Abram has been waiting for God to fulfill a promise that he made to give him and his wife Sarai a son. But God has been dawdling, as Abram sees it. (And haven’t we all felt it? Haven’t we all wondered about what time zone God has set his watch to? If he even wears a watch.)
Abram tells God in Genesis 15:2 that he is preparing for his servant to be his heir. God at last one night breaks his silence, saying to Abram, “This man will not be your heir. But a son coming from your own body will be your heir.” Then God directs Abram outside and asks him to look at the heavens and count the stars.
I’ll never forget my first trip to Sedona, Arizona a couple years ago, and going out one night and staring at the heavens. I never realized how much “light pollution” had been shrouding my experience of star-gazing out on the East Coast till then. There’s nothing like looking at a starry sky from the desert.
“Count the stars,” God says to Abram, “If indeed you can count them.” Then God said to him, “So shall your offspring be.” Then the Bible says something interesting. “Abram believed the Lord and he credited it to him as righteousness.”
Right then and there, Abram’s doubt vanished. His anxiety was swept away.
Why? Did Abram’s circumstances change all at once? Did Sarai get pregnant right that minute? No. In fact, Abram would wait more than fifteen more years for the promised child to be born. Did Abram see anything with his eyes that told him that things were now different? No.
What changed was not Abram’s circumstances, but his attitude. His way of looking at things. Abram chose at that moment to believe that what God said about him was true. He chose to look away from his circumstances and disregard his feelings and trust God’s promises instead. He exercised faith in what God had said.
Faith is a word which we Christians banter around quite bit. Abram’s story shows us that real faith has two parts to it. If you’ve been living a defeated, dreary type of Christian life, then there’s a good chance that the problem comes down to one of these areas.
First, the story says that Abram believed the Lord. Which points us to the first part of faith – belief. For some people the reason they have weak faith is that they’re still not sure if Christianity is entirely believable. Was Jesus really born of a virgin in Bethlehem? Did he really rise from the dead? Is the Bible really the Word of God?
Some people wrongly believe that faith is believing in something that is unbelievable. That faith is the polar opposite of reason. But true faith builds on reason, rather than abandons it. There’s a saying I heard years ago while still in college: My heart cannot accept what my mind rejects. I grew up in a Christian home, but just because Mom and Dad said Christianity was true didn’t make it true. I had to know if this story about Jesus was true. Did it hold water? Did it stand up to scrutiny?

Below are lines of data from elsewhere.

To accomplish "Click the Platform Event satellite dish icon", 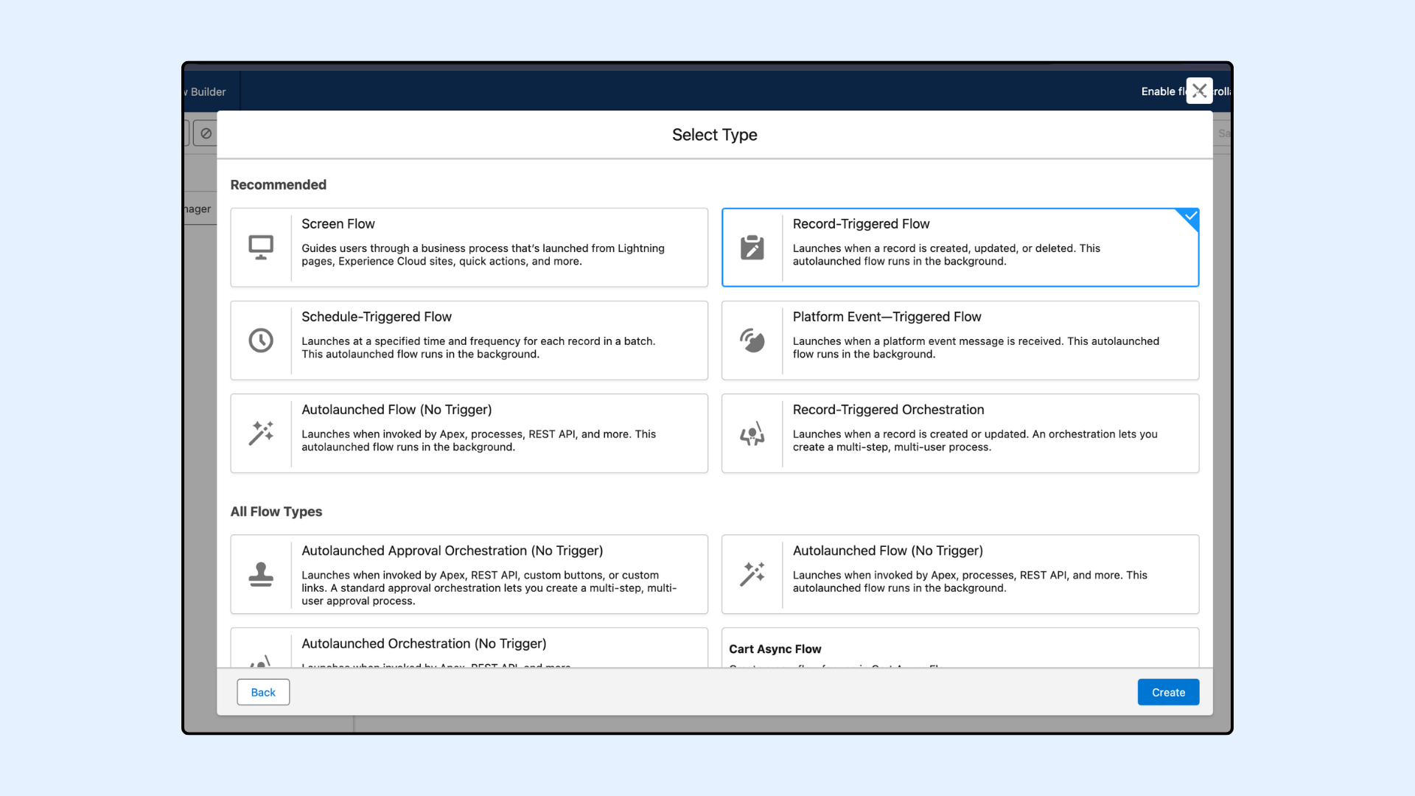I will pyautogui.click(x=752, y=341).
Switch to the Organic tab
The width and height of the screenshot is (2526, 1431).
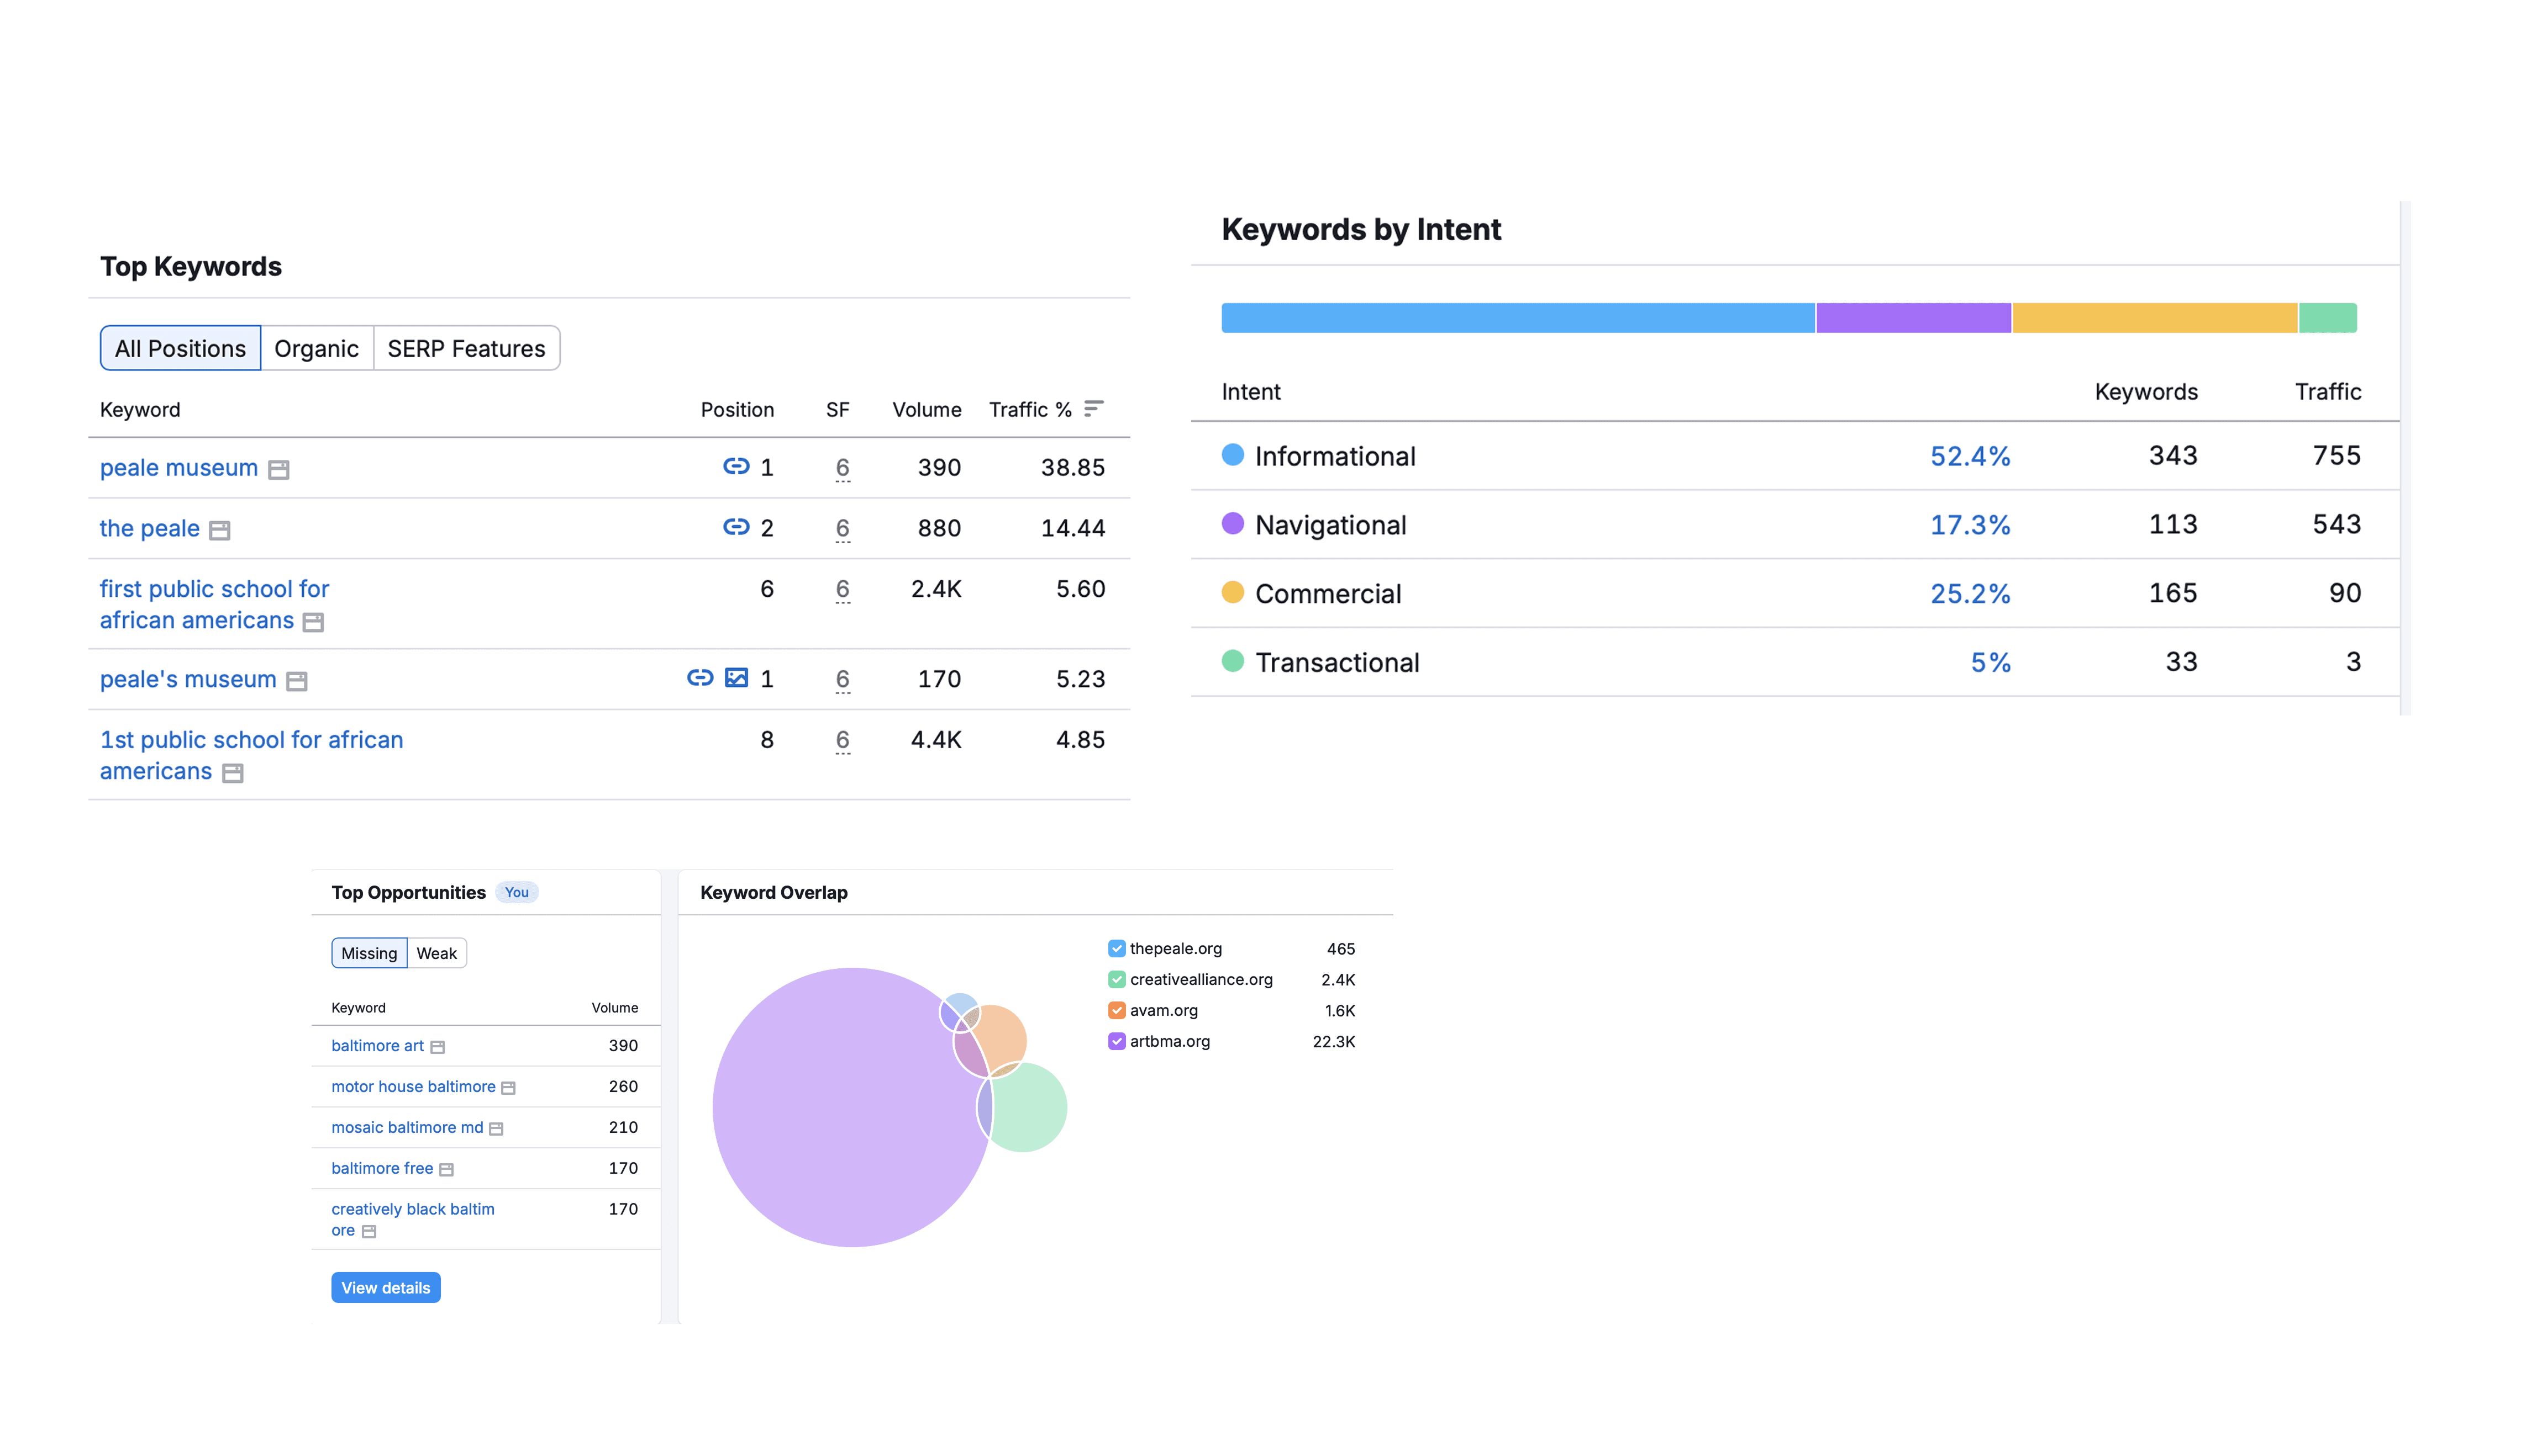pyautogui.click(x=316, y=349)
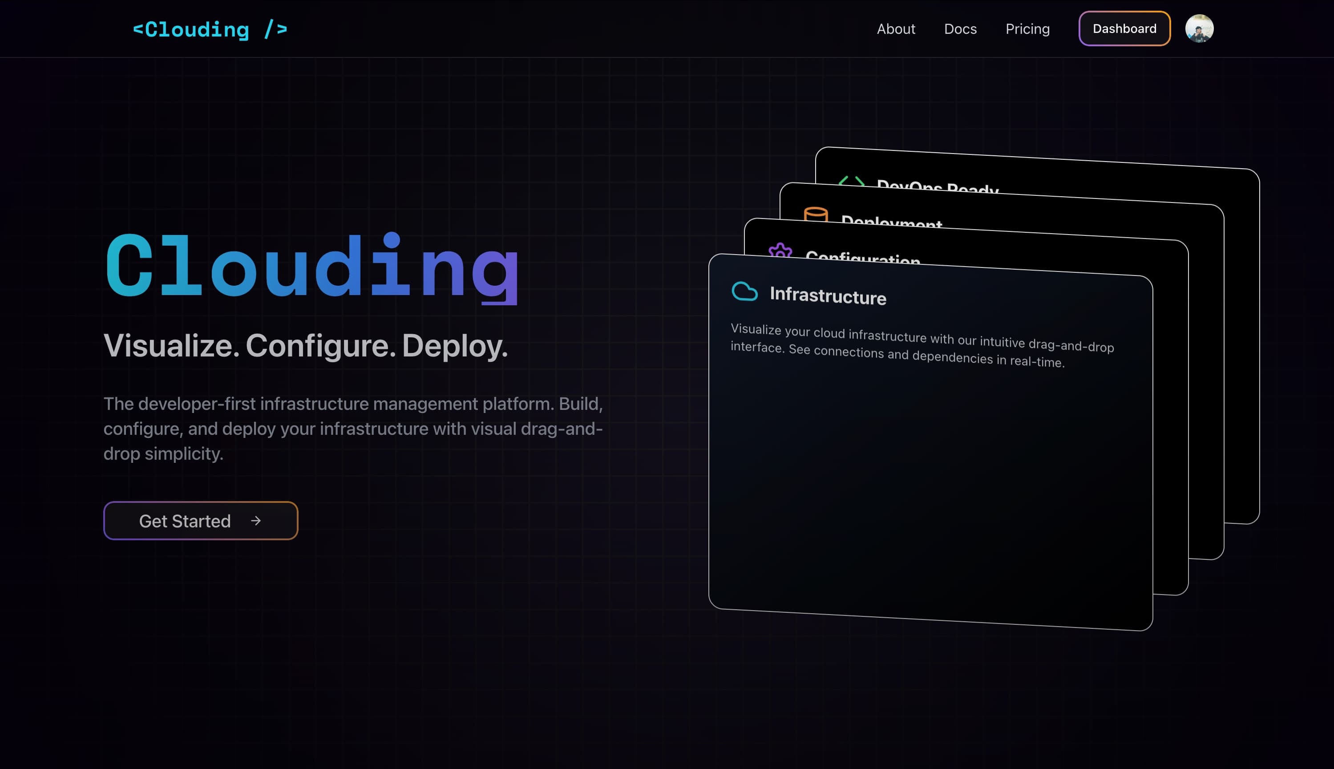Go to the Docs page

pyautogui.click(x=960, y=29)
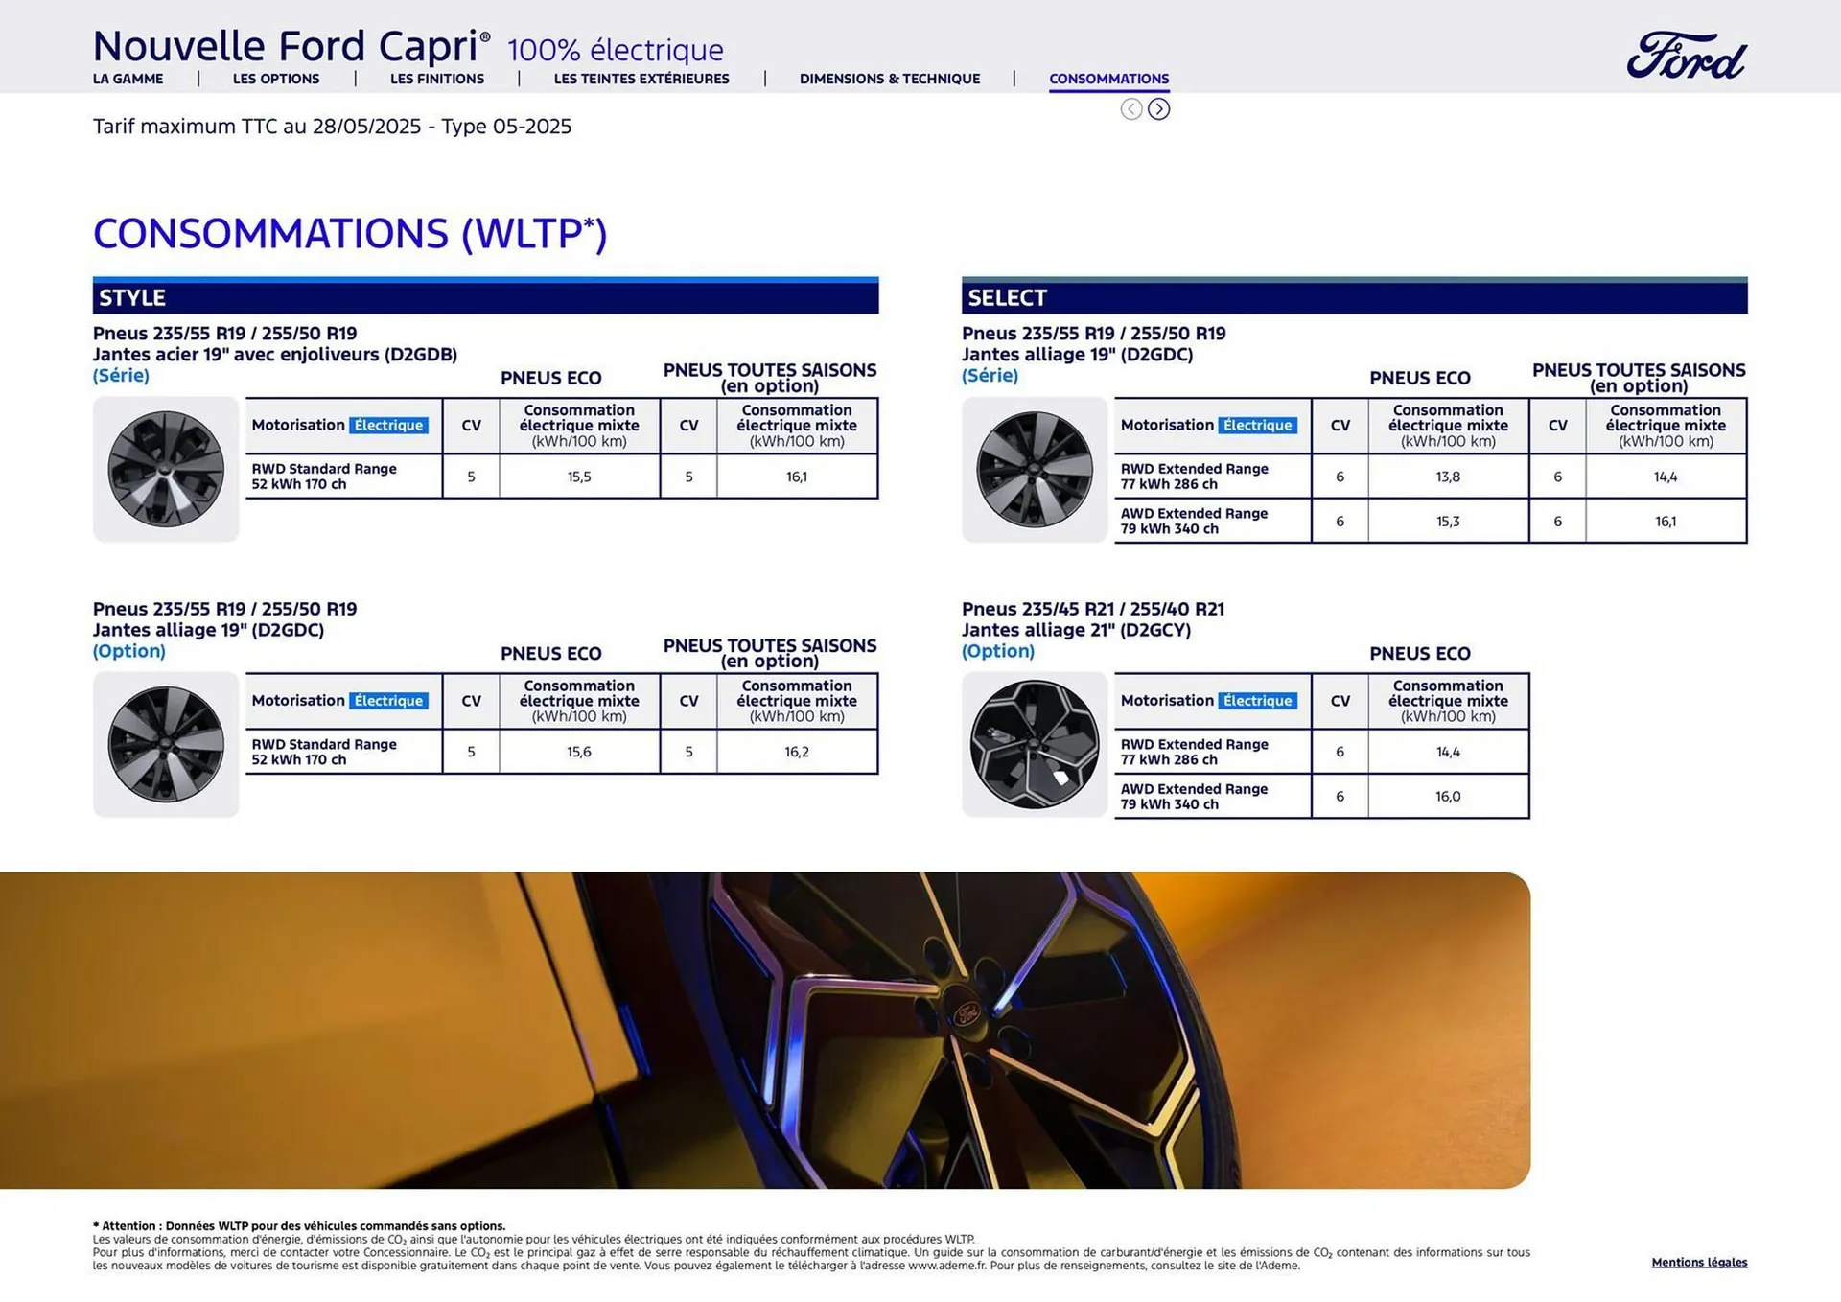
Task: Select the CONSOMMATIONS tab
Action: coord(1108,79)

So I read, and studied, and pondered. I deliberately took classes that tried to poke holes in Christianity, then searched to find if Christians had an answer. Incidentally, I did the same thing with Mormonism, and as a result, realized that I could never be a Mormon – because the whole structure of Mormonism is patently and demonstrably false. The story the book of Mormon tells is a lie, fabricated in the mind of Joseph Smith – with no historical, archaeological and anthropological merit whatsoever. The faith that a Mormon exhibits is blind faith, which suspends reason.
Not so with biblical, historic Christianity. The faith that Jesus asks us to have in him is a reasonable faith – a faith built on evidence, and experience and eye-witness testimony. It transcends reason, rather than abandons it. Until you’re convinced of the believability of Christianity, you shouldn’t become a Christian. Because your faith will be very weak.
Unlike cults such as Mormonism which tell you to never question the authority and teaching of its leaders, God says in His word, “Come let us reason together.” That speaks volumes to me about the integrity – and believability – of this faith built on the life, death and resurrection of Jesus Christ.